Chasse au loup
Débrouillez-vous comme vous voudrez.
Mme Mitterburg demanda à travers la porte si tout allait bien. Luise répondit sèchement que oui. Tout à coup, un barrage se brisa en elle et elle se sentit frêle, insignifiante, dérisoire. C’était peut-être la dernière fois de sa vie qu’elle voyait Margont. En une seule journée, la guerre pouvait le tuer et anéantir Lukas. Voilà qu’elle pouvait tout perdre à nouveau ! Elle avait reproché à Relmyer de ressusciter le passé au risque de commettre les mêmes erreurs, mais elle agissait pareillement en s’attachant à des gens qui seraient peut-être tous foudroyés le lendemain.
— Quand cette guerre cessera-t-elle enfin ? murmura-t-elle.
Mais cette peur n’était qu’une parcelle de la vague de crainte qui la submergeait.

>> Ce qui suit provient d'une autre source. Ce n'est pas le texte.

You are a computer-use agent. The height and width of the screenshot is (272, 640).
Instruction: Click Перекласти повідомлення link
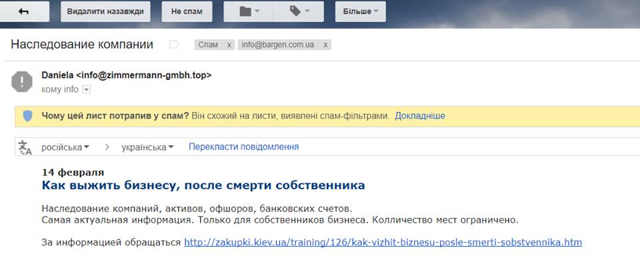point(243,147)
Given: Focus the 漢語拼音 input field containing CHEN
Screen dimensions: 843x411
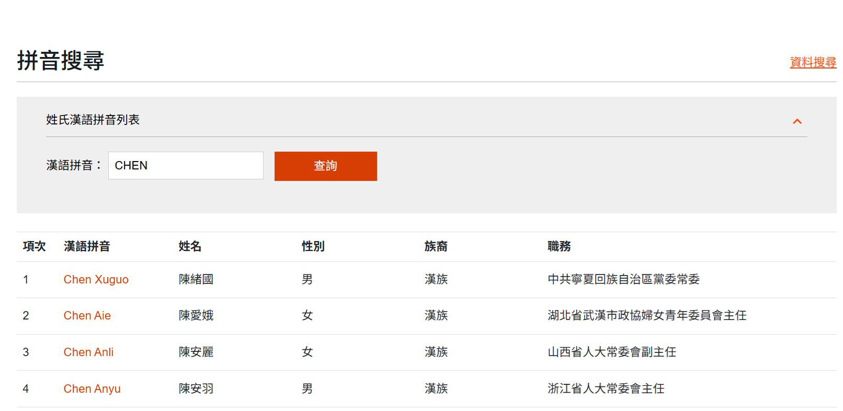Looking at the screenshot, I should [x=186, y=166].
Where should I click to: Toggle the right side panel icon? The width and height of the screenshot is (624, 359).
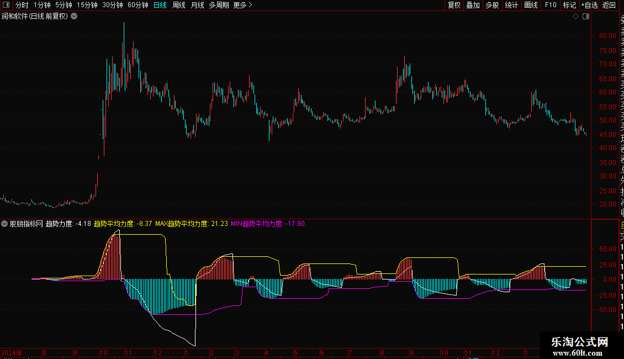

Vivement, elle prit Margont dans ses bras et le serra de toutes ses forces. Soudain, elle l’embrassa, encore et encore, ne parvenant plus à s’arrêter, craignant que, lorsqu’elle libérerait ses lèvres, il ne s’empresse de lui dire qu’il était obligé de partir. Sa mère frappa à la porte. Margont rompit le baiser. Luise se pencha alors à son oreille et lui dit de façon à peine audible :
— Désertez...
Il se dégagea de son étreinte, feignant de ne pas avoir entendu.
— Je dois rejoindre mon régiment. Dès que cela nous sera possible, Lukas et moi, nous reviendrons vous voir et nous examinerons ensemble ce que vous avez découvert sur Teyhern. Quand notre enquête et la guerre seront terminées, nous serons tous libres. Alors, vous et moi, nous pourrons...
— Pas de promesses ! l’interrompit-elle. Revenez vivants tous les deux, c’est tout ce que je désire pour l’instant. Lukas vous a entraîné dans cette histoire et vous, vous m’avez juré de veiller sur lui. Si l’un de vous deux meurt, je ne parviendrai jamais à pardonner à l’autre. Occupez-vous donc de rester en vie.
CHAPITRE XXX
Le 3 juillet, les divisions achevèrent enfin leur redéploiement.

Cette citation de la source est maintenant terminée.